Records from a data collection
= = =

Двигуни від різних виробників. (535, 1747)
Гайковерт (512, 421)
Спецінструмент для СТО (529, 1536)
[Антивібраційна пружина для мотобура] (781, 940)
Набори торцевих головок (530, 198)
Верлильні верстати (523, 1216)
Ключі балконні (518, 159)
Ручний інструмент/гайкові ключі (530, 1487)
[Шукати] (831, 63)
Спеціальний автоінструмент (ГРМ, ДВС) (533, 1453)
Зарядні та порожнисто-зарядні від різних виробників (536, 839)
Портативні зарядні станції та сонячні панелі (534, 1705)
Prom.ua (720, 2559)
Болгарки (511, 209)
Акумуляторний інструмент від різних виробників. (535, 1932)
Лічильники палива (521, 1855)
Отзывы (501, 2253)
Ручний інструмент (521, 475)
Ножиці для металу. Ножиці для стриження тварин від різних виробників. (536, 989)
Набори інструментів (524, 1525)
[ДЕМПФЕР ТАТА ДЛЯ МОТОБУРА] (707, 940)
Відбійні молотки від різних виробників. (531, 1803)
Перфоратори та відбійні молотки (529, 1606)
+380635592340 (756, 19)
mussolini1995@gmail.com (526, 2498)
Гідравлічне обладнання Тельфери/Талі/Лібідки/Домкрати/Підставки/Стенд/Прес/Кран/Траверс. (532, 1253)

= = =

### TASK STATEMENT
Retype the records above in full, exactly.

### YOUR RESPONSE
Двигуни від різних виробників. (535, 1747)
Гайковерт (512, 421)
Спецінструмент для СТО (529, 1536)
[Антивібраційна пружина для мотобура] (781, 940)
Набори торцевих головок (530, 198)
Верлильні верстати (523, 1216)
Ключі балконні (518, 159)
Ручний інструмент/гайкові ключі (530, 1487)
[Шукати] (831, 63)
Спеціальний автоінструмент (ГРМ, ДВС) (533, 1453)
Зарядні та порожнисто-зарядні від різних виробників (536, 839)
Портативні зарядні станції та сонячні панелі (534, 1705)
Prom.ua (720, 2559)
Болгарки (511, 209)
Акумуляторний інструмент від різних виробників. (535, 1932)
Лічильники палива (521, 1855)
Отзывы (501, 2253)
Ручний інструмент (521, 475)
Ножиці для металу. Ножиці для стриження тварин від різних виробників. (536, 989)
Набори інструментів (524, 1525)
[ДЕМПФЕР ТАТА ДЛЯ МОТОБУРА] (707, 940)
Відбійні молотки від різних виробників. (531, 1803)
Перфоратори та відбійні молотки (529, 1606)
+380635592340 (756, 19)
mussolini1995@gmail.com (526, 2498)
Гідравлічне обладнання Тельфери/Талі/Лібідки/Домкрати/Підставки/Стенд/Прес/Кран/Траверс. (532, 1253)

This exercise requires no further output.